-------- Materials provided

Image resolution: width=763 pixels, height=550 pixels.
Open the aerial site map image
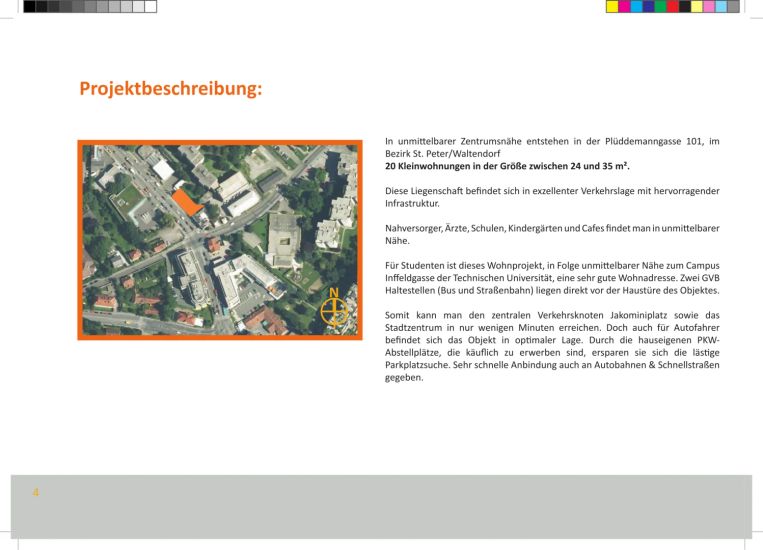pyautogui.click(x=219, y=239)
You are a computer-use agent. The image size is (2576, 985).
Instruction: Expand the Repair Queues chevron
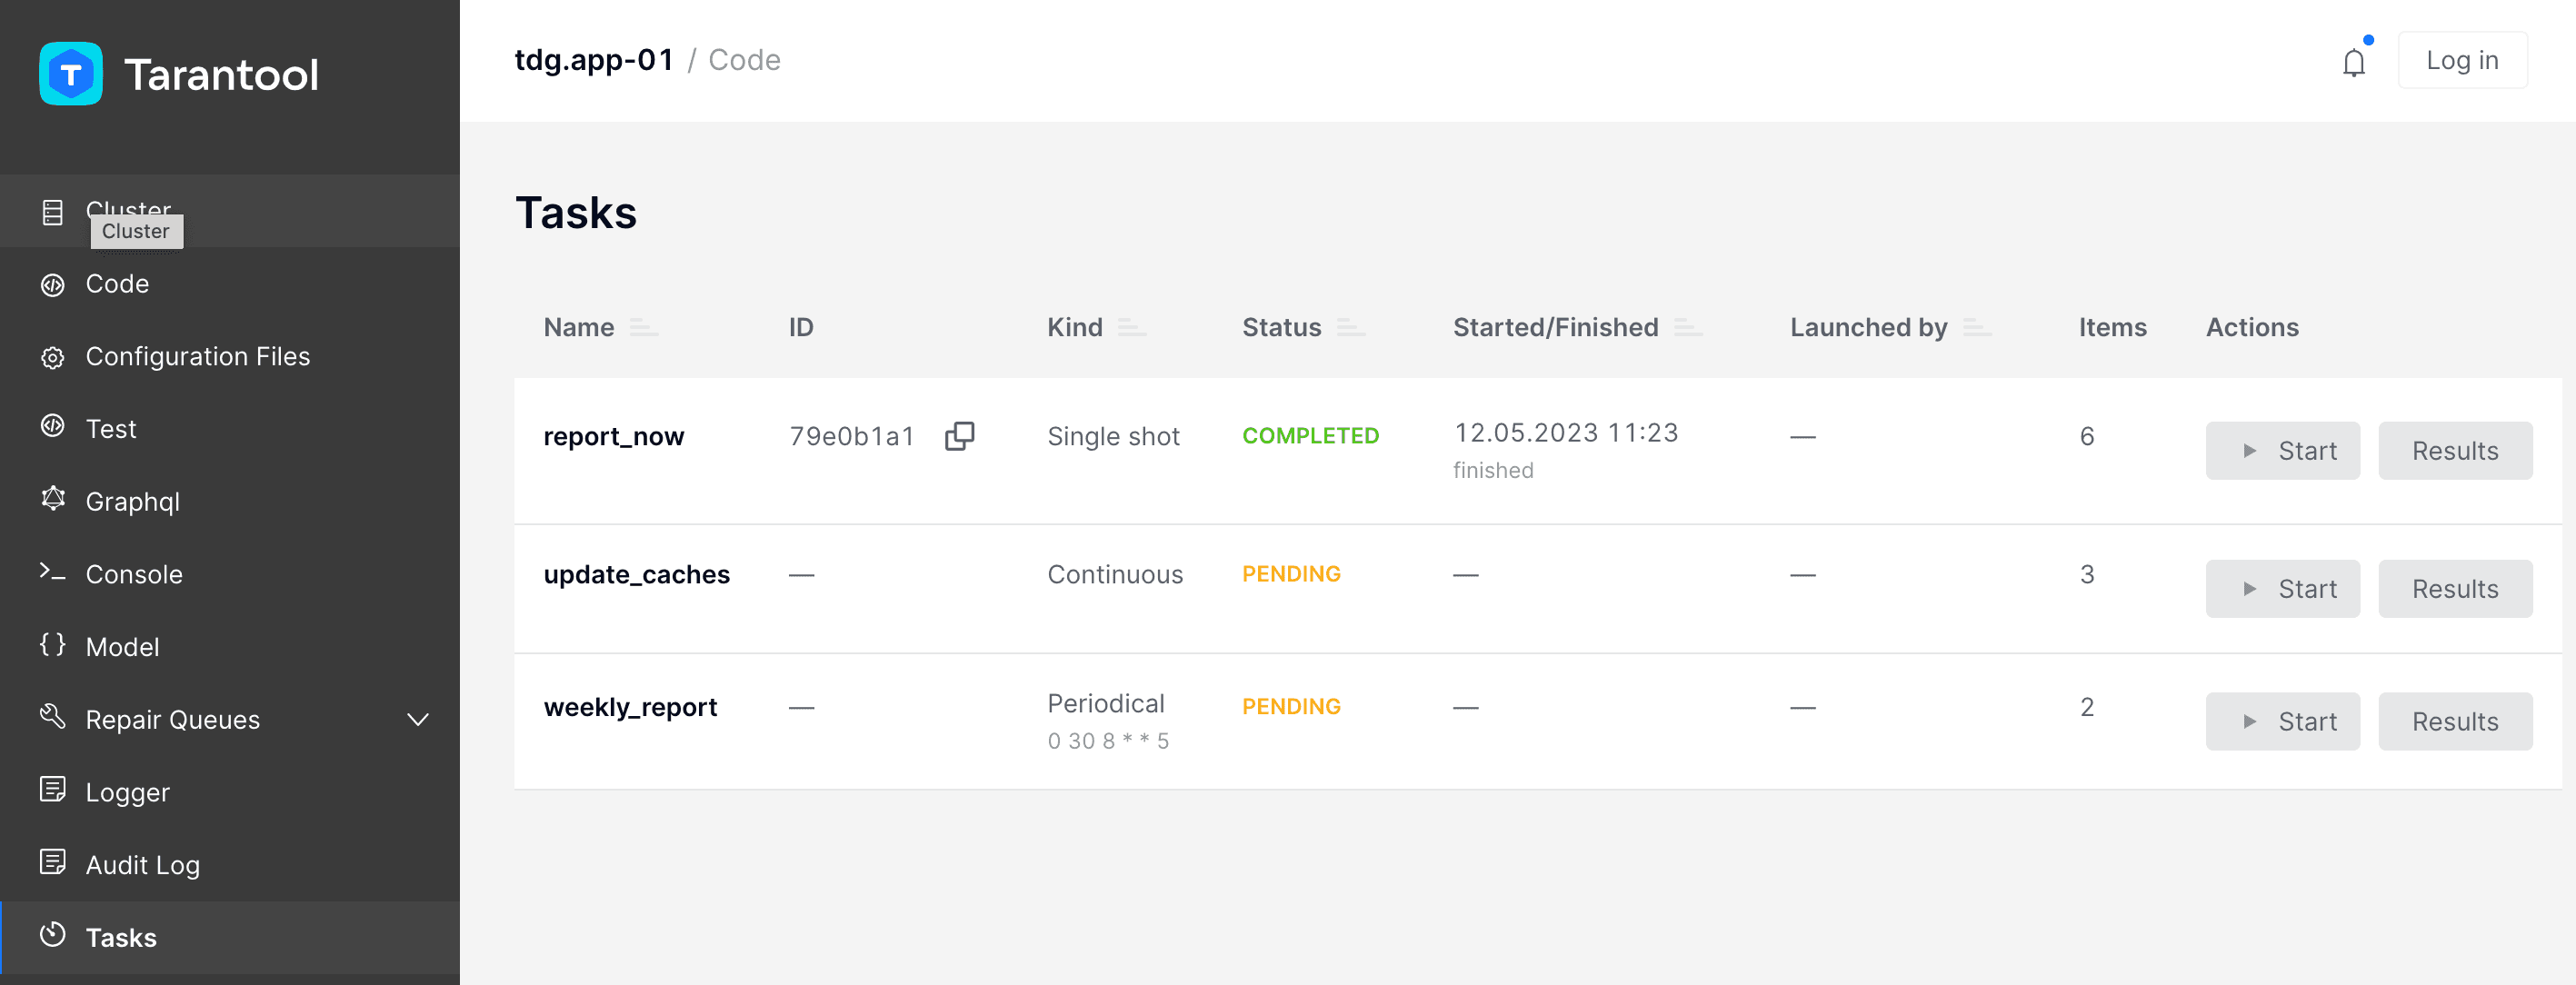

----------------

Instructions for the task: Apart from the pictures, every record must be set down exactly.

Response for this exercise:
Image resolution: width=763 pixels, height=550 pixels.
Open the aerial site map image
pyautogui.click(x=219, y=239)
You are a computer-use agent. The image size is (2576, 985).
Instruction: Expand the Repair Queues chevron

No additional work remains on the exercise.